Un Cristo sin brazos transmite un mensaje que no deja indiferente a nadie: nos abraza aún en su carencia e invita a abrazar a los demás. Jesucristo tiene necesidad de nosotros para continuar su misión en la tierra.

Miriam Lafuente

3 de abril de 2026

Foto: Cristo sin brazos de St. Ludgeri. ©Wikimedia

En la iglesia de una pequeña aldea alemana, se conservaba un Cristo de notable belleza y valor. Era un crucificado por el que los lugareños sentían una profunda devoción. Desgraciadamente, durante la Segunda Guerra Mundial, el estallido de una bomba le arrancó ambos brazos.

Al finalizar la contienda, los habitantes del pueblo se plantearon restaurarlo, hasta que alguien sugirió dejarlo tal como estaba: sin brazos. La propuesta fue aceptada y se añadió una inscripción que rezaba: “Vosotros sois ahora mis brazos”.

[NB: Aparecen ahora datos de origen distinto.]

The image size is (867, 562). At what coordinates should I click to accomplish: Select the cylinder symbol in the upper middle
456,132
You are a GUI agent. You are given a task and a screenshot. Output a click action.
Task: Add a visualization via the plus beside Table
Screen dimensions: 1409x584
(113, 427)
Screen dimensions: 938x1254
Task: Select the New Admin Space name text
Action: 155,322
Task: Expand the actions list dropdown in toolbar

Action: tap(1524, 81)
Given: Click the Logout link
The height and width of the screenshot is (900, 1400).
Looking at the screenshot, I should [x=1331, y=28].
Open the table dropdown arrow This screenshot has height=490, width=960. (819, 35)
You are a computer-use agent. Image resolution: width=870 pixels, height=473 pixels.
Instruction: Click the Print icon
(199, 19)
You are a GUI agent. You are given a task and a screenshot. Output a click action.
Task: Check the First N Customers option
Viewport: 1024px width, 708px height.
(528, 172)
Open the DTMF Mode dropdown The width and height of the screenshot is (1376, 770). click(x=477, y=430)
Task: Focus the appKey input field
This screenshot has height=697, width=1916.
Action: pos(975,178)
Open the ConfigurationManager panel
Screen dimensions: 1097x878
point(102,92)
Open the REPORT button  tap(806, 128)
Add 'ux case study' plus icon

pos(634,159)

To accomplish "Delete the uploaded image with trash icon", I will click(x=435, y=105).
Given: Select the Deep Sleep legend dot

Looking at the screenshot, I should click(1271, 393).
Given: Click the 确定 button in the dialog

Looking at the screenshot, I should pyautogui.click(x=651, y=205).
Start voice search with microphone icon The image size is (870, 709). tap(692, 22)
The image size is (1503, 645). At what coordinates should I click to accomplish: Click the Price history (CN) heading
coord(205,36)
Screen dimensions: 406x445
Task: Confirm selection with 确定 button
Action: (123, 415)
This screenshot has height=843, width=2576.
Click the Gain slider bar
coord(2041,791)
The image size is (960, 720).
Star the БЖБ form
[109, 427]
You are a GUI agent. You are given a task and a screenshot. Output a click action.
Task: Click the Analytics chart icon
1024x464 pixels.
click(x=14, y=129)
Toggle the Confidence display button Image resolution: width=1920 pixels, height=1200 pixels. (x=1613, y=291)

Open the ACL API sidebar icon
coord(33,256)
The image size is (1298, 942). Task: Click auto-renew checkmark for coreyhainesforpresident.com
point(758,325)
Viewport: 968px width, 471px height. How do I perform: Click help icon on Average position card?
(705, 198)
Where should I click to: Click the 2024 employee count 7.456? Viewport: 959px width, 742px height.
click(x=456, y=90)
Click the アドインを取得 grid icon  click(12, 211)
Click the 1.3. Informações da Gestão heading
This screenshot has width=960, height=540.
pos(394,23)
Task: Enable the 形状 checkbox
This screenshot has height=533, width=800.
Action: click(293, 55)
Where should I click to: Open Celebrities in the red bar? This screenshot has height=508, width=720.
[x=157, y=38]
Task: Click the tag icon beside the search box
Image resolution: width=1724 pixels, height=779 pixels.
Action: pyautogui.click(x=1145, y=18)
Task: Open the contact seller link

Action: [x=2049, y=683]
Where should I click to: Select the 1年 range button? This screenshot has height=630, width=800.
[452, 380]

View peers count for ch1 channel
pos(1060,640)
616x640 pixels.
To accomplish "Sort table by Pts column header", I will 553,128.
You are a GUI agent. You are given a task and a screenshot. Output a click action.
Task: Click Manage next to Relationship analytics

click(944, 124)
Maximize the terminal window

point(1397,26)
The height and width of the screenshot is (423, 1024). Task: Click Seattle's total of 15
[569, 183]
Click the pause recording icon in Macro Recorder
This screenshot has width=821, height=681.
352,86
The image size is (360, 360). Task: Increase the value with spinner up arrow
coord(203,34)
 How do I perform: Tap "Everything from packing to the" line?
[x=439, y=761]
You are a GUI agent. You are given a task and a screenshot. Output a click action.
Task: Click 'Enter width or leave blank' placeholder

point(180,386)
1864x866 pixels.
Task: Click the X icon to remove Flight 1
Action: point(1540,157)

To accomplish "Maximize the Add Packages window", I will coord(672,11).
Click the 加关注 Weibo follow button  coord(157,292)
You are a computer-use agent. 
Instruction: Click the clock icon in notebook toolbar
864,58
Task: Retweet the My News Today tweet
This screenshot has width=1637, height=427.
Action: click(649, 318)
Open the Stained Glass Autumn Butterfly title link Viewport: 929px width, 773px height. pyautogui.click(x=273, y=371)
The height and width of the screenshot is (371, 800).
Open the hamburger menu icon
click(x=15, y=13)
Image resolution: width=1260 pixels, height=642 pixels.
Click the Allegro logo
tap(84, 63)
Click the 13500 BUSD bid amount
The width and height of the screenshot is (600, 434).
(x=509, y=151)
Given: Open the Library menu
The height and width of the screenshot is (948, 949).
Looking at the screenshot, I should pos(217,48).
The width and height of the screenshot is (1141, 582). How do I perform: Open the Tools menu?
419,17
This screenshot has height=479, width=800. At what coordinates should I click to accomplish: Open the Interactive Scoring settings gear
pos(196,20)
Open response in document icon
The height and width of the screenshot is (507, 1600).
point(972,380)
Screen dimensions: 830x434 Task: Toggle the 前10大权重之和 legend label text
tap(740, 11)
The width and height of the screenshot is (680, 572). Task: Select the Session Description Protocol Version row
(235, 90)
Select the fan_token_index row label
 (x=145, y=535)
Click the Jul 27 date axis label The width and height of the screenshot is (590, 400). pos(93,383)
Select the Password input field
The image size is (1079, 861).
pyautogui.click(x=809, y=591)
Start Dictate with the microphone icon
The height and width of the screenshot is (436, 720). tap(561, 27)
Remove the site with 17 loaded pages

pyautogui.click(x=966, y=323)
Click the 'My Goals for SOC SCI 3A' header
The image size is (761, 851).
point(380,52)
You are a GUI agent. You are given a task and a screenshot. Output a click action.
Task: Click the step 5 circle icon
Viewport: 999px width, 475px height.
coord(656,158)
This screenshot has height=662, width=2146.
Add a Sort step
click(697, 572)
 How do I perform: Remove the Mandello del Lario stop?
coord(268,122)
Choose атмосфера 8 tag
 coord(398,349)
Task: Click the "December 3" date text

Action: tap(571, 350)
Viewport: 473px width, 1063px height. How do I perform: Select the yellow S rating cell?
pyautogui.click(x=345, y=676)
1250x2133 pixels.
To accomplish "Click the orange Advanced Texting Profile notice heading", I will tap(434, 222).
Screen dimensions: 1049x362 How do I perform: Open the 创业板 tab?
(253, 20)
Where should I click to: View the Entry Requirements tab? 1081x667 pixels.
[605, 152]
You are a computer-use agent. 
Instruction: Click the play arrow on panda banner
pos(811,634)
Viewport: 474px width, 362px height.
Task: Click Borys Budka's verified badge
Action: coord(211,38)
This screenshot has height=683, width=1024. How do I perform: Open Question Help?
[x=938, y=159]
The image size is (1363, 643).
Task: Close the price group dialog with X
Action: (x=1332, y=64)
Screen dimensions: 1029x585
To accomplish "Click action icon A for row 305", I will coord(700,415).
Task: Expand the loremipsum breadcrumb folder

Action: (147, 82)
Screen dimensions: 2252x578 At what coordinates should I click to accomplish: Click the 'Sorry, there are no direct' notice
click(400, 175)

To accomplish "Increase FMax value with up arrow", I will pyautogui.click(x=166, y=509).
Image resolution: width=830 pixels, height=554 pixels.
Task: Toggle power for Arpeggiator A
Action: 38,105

En Milán, visito con frecuencia otra iglesia que alberga un Cristo similar. En este caso, la figura de madera quedó abandonada en un desván, donde las polillas consumieron sus extremidades; tras el hallazgo, se consideró conveniente no restaurarla.

Un Cristo sin brazos transmite un mensaje que no deja indiferente a nadie: nos abraza aún en su carencia e invita a abrazar a los demás. Jesucristo tiene necesidad de nosotros para continuar su misión en la tierra.